Records drawn from a dataset:
*** Block opens ***

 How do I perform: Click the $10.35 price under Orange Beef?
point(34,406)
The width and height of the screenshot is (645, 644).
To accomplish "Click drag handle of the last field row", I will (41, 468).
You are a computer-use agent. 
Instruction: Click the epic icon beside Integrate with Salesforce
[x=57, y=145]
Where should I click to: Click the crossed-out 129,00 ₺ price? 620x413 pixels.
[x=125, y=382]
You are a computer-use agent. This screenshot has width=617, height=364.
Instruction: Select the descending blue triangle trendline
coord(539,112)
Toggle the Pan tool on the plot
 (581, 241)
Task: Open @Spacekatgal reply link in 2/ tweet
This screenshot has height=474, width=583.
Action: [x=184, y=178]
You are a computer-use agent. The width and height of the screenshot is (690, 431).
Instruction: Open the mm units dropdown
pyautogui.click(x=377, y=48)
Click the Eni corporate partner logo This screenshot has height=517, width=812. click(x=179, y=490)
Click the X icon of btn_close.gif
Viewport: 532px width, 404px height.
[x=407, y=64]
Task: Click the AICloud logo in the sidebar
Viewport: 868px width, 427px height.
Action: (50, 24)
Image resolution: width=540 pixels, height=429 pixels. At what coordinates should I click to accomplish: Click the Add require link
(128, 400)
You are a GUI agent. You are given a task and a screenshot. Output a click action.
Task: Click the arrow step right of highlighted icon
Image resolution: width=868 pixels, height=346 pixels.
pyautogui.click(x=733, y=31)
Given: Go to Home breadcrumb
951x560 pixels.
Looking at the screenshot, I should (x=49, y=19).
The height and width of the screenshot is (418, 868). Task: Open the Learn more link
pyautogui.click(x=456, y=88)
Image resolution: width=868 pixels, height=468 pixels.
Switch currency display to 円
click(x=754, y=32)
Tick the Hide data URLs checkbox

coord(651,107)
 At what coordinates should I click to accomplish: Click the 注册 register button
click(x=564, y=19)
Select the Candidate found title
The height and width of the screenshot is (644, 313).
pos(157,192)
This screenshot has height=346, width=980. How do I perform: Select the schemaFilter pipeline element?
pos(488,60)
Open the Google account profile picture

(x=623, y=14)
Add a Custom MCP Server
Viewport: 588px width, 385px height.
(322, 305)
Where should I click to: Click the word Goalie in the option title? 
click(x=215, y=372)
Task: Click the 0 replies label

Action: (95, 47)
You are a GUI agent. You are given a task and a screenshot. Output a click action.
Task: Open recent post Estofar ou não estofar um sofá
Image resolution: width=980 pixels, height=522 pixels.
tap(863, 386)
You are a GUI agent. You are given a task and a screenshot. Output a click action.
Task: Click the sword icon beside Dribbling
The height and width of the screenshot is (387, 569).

*** Block closes ***

What needs to be done - The records given above are to be repeated in full, exactly.

Your solution -
 How do I perform: Click the $10.35 price under Orange Beef?
point(34,406)
The width and height of the screenshot is (645, 644).
To accomplish "Click drag handle of the last field row", I will (41, 468).
You are a computer-use agent. 
Instruction: Click the epic icon beside Integrate with Salesforce
[x=57, y=145]
Where should I click to: Click the crossed-out 129,00 ₺ price? 620x413 pixels.
[x=125, y=382]
You are a computer-use agent. This screenshot has width=617, height=364.
Instruction: Select the descending blue triangle trendline
coord(539,112)
Toggle the Pan tool on the plot
 (581, 241)
Task: Open @Spacekatgal reply link in 2/ tweet
This screenshot has height=474, width=583.
Action: [x=184, y=178]
You are a computer-use agent. The width and height of the screenshot is (690, 431).
Instruction: Open the mm units dropdown
pyautogui.click(x=377, y=48)
Click the Eni corporate partner logo This screenshot has height=517, width=812. click(x=179, y=490)
Click the X icon of btn_close.gif
Viewport: 532px width, 404px height.
[x=407, y=64]
Task: Click the AICloud logo in the sidebar
Viewport: 868px width, 427px height.
Action: (50, 24)
Image resolution: width=540 pixels, height=429 pixels. At what coordinates should I click to accomplish: Click the Add require link
(128, 400)
You are a GUI agent. You are given a task and a screenshot. Output a click action.
Task: Click the arrow step right of highlighted icon
Image resolution: width=868 pixels, height=346 pixels.
pyautogui.click(x=733, y=31)
Given: Go to Home breadcrumb
951x560 pixels.
Looking at the screenshot, I should (x=49, y=19).
The height and width of the screenshot is (418, 868). Task: Open the Learn more link
pyautogui.click(x=456, y=88)
Image resolution: width=868 pixels, height=468 pixels.
Switch currency display to 円
click(x=754, y=32)
Tick the Hide data URLs checkbox

coord(651,107)
 At what coordinates should I click to accomplish: Click the 注册 register button
click(x=564, y=19)
Select the Candidate found title
The height and width of the screenshot is (644, 313).
pos(157,192)
This screenshot has height=346, width=980. How do I perform: Select the schemaFilter pipeline element?
pos(488,60)
Open the Google account profile picture

(x=623, y=14)
Add a Custom MCP Server
Viewport: 588px width, 385px height.
(322, 305)
Where should I click to: Click the word Goalie in the option title? 
click(x=215, y=372)
Task: Click the 0 replies label

Action: (95, 47)
You are a GUI agent. You are given a task and a screenshot. Output a click action.
Task: Open recent post Estofar ou não estofar um sofá
Image resolution: width=980 pixels, height=522 pixels.
tap(863, 386)
You are a GUI agent. You are given a task and a screenshot. Output a click action.
Task: Click the sword icon beside Dribbling
The height and width of the screenshot is (387, 569).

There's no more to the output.